§ **Records excerpted from a collection**
━━━━━━━━

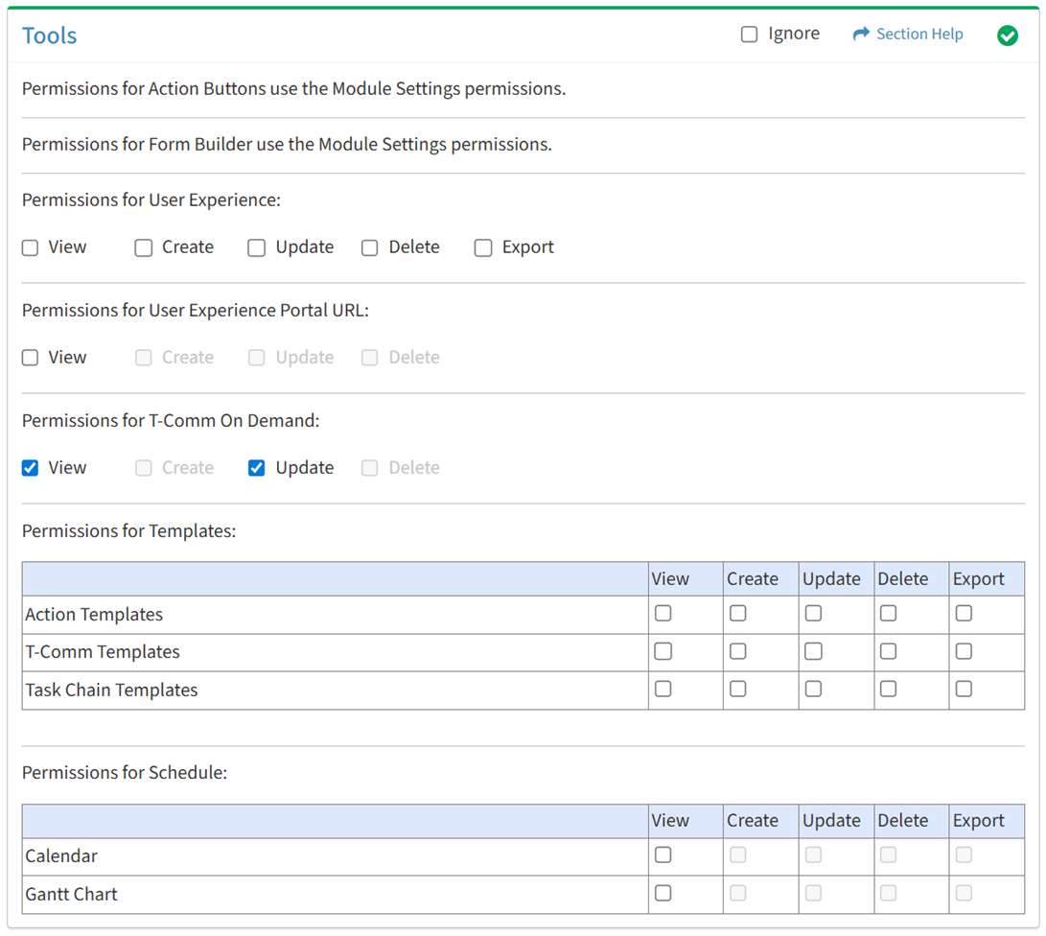
Task: Disable Update for T-Comm On Demand
Action: [x=257, y=468]
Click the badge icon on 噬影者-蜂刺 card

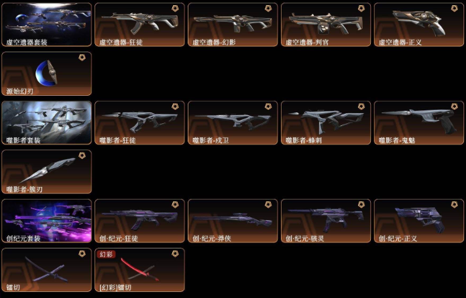coord(361,106)
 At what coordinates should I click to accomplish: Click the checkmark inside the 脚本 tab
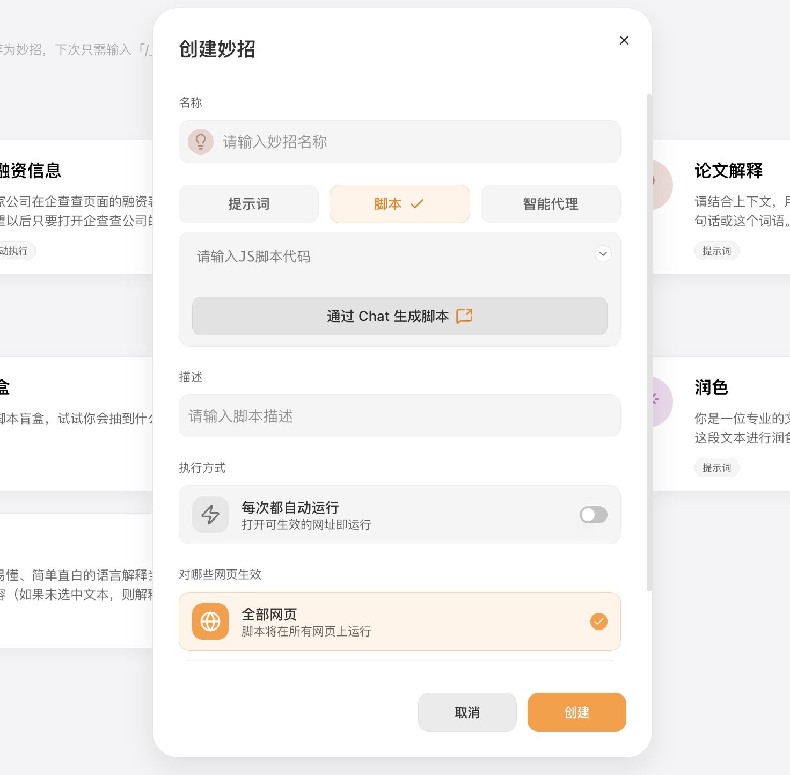[x=416, y=204]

━━━━━━━━

§ **Assignment**
Only the lines from the one containing "Click the badge icon on 噬影者-蜂刺 card" through the final line of the records should be retyped, exactly, with every picture omitted.

§ **Solution for this exercise**
Click the badge icon on 噬影者-蜂刺 card

coord(361,106)
 At what coordinates should I click to accomplish: Click the checkmark inside the 脚本 tab
[x=416, y=204]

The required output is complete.